FDP wählt neues Führungsteam und setzt auf Reformkurs nach Parteitag
Waldtraut TröstFDP wählt neues Führungsteam und setzt auf Reformkurs nach Parteitag
Die Freie Demokratische Partei (FDP) hat am Sonntagabend ihren Bundesparteitag in Berlin beendet. Die Delegierten trafen sich, um eine neue Führung zu wählen und die Schwerpunkte für das kommende Jahr festzulegen. Die Veranstaltung markierte einen Wendepunkt für die Partei, die wieder an Fahrt aufnehmen will.

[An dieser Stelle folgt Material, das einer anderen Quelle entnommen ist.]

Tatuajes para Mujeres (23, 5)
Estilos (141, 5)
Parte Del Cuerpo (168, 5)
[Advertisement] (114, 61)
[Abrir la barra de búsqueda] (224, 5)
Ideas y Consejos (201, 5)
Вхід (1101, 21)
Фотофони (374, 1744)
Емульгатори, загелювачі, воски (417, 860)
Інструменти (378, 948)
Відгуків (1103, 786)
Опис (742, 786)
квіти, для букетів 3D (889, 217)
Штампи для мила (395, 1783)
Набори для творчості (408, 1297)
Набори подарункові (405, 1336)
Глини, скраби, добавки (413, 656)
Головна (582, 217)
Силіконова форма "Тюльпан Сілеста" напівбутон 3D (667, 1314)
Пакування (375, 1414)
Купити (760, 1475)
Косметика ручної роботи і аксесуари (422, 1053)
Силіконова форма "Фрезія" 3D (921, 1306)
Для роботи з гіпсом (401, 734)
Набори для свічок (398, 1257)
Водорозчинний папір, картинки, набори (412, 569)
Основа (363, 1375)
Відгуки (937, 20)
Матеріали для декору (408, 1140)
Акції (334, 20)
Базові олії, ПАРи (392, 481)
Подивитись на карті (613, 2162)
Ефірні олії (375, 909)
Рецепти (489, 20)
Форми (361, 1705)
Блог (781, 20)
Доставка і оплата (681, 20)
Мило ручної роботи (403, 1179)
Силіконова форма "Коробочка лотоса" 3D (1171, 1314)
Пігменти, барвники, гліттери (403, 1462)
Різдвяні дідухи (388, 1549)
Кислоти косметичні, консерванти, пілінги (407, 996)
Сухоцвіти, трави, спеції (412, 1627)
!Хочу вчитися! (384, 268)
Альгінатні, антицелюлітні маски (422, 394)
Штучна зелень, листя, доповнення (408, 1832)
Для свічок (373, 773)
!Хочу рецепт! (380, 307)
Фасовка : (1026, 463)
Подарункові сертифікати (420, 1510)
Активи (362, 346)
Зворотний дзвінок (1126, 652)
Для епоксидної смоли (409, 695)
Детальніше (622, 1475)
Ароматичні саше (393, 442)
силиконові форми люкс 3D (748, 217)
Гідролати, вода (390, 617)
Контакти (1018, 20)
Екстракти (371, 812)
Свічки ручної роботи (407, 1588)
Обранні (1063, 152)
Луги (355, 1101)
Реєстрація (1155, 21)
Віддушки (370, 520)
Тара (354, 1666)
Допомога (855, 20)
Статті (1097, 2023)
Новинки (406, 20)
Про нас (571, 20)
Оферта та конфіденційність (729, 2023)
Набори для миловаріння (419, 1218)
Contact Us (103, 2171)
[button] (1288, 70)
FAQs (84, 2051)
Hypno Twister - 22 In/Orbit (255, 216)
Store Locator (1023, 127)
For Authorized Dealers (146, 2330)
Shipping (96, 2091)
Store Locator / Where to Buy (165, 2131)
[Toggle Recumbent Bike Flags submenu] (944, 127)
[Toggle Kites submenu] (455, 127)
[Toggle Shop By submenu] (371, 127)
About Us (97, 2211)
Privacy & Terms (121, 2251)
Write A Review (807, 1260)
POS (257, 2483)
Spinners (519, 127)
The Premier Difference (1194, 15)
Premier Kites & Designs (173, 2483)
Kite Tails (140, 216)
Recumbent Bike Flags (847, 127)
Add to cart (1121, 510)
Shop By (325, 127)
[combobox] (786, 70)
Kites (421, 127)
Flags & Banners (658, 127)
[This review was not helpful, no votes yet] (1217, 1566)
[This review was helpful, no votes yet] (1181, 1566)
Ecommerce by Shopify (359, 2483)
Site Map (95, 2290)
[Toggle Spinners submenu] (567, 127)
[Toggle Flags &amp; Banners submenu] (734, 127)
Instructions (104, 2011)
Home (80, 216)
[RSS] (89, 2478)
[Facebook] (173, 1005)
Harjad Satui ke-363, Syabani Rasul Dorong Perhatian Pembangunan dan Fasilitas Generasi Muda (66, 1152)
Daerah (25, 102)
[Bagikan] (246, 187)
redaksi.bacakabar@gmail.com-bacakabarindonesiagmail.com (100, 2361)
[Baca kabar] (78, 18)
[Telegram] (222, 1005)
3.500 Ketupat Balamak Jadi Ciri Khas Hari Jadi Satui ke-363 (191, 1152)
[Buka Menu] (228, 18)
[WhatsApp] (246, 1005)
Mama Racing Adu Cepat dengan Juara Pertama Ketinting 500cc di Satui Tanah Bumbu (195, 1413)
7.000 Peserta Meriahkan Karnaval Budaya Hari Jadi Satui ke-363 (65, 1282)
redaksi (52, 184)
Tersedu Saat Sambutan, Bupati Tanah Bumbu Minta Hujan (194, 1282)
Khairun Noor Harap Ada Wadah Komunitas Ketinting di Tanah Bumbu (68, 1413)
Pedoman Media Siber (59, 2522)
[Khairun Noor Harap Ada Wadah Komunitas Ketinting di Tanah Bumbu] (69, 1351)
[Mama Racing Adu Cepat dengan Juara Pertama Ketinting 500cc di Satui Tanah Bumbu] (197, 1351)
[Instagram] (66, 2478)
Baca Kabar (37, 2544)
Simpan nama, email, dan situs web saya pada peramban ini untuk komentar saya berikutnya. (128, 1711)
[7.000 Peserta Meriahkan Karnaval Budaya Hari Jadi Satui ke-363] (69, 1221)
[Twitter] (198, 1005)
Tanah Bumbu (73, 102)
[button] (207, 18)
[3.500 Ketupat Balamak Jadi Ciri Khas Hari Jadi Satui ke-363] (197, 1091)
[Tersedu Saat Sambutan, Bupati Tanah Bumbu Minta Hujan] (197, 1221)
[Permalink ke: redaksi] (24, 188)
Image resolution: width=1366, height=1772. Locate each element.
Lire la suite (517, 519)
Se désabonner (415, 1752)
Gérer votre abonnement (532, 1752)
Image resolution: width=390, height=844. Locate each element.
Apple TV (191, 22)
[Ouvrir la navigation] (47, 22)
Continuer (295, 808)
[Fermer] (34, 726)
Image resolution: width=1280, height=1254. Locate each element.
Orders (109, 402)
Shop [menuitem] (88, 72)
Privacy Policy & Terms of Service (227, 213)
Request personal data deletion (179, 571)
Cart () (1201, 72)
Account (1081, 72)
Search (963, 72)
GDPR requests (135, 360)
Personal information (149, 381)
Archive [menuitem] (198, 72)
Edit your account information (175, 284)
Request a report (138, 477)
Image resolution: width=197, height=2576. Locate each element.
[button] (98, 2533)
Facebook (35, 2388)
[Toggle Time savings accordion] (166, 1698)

Wolfgang Kubicki wurde mit 59 Prozent der Stimmen zum neuen Parteivorsitzenden gewählt. Auch Martin Hagen erhielt 59 Prozent der Stimmen und wurde damit neuer Generalsekretär. Beide Ergebnisse folgten einer intensiv beobachteten internen Wahl, die die Mitglieder gespalten hatte.
In seiner Abschlussrede rief Hagen zur Einheit in der Partei auf. Er räumte frühere Spannungen ein, forderte die Delegierten aber auf, den Blick nach vorn zu richten. Der neu gewählte Bundesvorstand werde die FDP, so Hagen, auf einen Weg zu stärkerer öffentlicher Unterstützung führen.
Hagen verwies auf einen jüngsten Anstieg der Wählergunst für die FDP. Umfragen zeigten einen Zuwachs von 16 auf 22 Prozent in den vergangenen zwei Monaten. Dies wertete er als positives Zeichen für die Ausrichtung der Partei.
Die Delegierten stimmten dem Leitantrag der FDP „Deutschland neu starten: Ein kühner Aufbruch für eine erfolgreiche Nation“ zu. Das Papier skizziert zentrale Ziele für wirtschaftliche und politische Reformen. Andere vorgeschlagene Änderungen wurden jedoch an Ausschüsse überwiesen und nicht im Plenum debattiert.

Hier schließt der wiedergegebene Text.